● **What the task requires**:
Return word for word the lines of the records below, starting at the line that contains "Dog Premium Dry Foods (59, 891)" and ending at the line that contains "REPTILES (28, 1656)". Include both of those lines.

(Rows of pointing data)
* Begin *
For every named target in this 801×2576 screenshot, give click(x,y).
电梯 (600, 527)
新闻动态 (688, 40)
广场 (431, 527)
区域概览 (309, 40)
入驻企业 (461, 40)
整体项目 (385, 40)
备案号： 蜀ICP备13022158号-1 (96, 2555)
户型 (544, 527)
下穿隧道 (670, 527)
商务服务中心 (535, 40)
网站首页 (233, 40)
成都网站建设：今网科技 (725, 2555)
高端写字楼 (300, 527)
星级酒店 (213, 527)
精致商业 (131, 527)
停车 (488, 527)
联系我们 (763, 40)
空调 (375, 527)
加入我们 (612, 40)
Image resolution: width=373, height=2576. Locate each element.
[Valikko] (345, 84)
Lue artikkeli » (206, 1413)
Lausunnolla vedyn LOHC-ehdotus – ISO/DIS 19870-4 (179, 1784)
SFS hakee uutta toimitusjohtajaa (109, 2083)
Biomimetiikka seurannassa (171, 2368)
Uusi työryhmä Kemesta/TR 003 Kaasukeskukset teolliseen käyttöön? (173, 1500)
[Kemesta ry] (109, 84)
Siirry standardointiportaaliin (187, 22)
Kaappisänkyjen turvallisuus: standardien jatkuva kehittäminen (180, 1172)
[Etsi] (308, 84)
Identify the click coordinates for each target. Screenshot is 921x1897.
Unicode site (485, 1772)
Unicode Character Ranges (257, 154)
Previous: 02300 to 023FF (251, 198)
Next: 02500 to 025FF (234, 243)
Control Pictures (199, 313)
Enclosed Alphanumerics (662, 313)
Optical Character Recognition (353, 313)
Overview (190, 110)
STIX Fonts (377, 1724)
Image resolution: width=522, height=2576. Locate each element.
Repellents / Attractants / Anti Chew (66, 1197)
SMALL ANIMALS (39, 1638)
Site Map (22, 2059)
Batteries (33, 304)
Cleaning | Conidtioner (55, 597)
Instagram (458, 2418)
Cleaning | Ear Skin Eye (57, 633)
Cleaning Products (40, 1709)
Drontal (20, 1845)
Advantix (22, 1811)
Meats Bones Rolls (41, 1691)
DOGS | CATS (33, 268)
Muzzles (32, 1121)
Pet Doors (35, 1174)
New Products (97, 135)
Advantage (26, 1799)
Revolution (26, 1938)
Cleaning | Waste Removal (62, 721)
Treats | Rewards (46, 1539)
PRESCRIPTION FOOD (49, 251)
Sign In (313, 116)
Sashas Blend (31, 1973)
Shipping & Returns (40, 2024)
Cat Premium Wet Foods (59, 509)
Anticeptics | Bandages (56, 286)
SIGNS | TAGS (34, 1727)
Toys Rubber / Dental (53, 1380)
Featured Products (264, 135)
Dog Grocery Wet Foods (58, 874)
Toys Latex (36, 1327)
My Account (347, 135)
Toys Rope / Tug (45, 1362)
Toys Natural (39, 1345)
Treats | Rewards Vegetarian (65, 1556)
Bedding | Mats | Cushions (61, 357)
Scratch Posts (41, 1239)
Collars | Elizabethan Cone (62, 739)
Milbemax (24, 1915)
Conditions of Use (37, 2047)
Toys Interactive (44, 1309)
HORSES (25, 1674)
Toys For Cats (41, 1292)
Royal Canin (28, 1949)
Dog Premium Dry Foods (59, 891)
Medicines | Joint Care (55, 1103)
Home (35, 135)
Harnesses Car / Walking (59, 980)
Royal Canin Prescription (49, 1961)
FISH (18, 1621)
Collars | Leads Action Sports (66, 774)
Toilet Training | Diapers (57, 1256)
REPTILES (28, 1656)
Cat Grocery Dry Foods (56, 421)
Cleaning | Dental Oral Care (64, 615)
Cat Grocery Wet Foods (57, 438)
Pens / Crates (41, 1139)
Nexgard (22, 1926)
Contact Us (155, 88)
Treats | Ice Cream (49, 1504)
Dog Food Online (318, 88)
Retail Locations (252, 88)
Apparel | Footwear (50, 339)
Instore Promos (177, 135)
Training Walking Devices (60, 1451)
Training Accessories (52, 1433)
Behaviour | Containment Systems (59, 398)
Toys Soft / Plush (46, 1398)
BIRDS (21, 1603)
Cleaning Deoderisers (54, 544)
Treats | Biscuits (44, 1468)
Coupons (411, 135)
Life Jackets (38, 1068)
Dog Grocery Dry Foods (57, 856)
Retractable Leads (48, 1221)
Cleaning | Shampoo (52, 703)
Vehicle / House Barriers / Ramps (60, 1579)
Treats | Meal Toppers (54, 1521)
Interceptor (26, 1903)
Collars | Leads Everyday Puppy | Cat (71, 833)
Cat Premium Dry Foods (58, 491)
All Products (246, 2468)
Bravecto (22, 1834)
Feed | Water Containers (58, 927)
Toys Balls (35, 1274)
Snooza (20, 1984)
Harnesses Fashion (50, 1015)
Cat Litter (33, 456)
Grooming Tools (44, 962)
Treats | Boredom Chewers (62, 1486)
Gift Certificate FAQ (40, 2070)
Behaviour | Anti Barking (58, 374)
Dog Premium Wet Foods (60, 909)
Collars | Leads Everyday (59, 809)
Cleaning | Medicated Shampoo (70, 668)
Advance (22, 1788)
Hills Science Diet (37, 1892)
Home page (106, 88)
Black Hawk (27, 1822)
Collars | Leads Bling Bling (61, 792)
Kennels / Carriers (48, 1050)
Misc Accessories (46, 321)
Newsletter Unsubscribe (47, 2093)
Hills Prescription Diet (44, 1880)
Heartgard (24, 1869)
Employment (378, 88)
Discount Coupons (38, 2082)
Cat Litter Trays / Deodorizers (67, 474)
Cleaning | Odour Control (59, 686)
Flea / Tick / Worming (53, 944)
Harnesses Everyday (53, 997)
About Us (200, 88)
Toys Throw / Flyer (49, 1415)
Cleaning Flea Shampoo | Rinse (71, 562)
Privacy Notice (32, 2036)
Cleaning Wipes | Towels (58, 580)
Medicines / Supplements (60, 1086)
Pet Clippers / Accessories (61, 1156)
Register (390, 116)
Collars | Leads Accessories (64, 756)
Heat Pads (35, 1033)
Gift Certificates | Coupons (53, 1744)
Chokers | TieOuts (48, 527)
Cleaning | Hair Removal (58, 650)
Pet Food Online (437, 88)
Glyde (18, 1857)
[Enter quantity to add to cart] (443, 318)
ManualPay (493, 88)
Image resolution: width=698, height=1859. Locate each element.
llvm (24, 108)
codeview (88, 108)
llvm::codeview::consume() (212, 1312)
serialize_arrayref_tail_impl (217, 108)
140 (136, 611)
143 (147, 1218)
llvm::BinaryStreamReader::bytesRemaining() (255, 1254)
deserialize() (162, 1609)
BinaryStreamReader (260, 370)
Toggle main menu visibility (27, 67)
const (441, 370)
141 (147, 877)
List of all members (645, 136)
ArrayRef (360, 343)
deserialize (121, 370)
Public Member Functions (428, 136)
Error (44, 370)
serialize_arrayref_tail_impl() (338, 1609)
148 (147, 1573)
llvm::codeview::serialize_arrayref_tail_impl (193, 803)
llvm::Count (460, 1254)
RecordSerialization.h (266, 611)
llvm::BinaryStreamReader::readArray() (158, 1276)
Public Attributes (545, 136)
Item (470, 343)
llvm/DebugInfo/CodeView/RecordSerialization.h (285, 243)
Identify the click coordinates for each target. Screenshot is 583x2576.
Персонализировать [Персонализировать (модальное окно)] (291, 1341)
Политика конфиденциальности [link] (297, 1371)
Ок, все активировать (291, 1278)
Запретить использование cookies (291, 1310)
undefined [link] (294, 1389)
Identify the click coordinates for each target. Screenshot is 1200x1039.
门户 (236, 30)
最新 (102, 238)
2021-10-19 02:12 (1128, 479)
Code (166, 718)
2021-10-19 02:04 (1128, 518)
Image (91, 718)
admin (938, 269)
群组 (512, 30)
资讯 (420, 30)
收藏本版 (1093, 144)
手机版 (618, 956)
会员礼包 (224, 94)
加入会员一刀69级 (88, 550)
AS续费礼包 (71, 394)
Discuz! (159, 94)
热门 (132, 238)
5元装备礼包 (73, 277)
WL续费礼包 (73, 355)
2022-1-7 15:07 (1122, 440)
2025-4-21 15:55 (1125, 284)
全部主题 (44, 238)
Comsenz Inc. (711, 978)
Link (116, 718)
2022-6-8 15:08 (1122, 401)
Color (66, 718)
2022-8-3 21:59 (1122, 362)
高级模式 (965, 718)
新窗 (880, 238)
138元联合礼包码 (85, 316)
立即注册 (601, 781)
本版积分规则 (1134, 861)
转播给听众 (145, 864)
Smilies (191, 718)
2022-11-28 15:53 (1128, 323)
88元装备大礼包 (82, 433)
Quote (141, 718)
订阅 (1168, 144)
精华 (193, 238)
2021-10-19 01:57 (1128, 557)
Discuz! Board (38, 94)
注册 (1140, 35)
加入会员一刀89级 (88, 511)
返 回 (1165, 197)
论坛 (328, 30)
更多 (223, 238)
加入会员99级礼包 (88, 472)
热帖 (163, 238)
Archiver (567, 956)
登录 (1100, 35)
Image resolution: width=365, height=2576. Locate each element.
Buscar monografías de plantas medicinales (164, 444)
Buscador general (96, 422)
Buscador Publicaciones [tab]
* End *
● **Result of this task**:
Dog Premium Dry Foods (59, 891)
Medicines | Joint Care (55, 1103)
Home (35, 135)
Harnesses Car / Walking (59, 980)
Royal Canin Prescription (49, 1961)
FISH (18, 1621)
Collars | Leads Action Sports (66, 774)
Toilet Training | Diapers (57, 1256)
REPTILES (28, 1656)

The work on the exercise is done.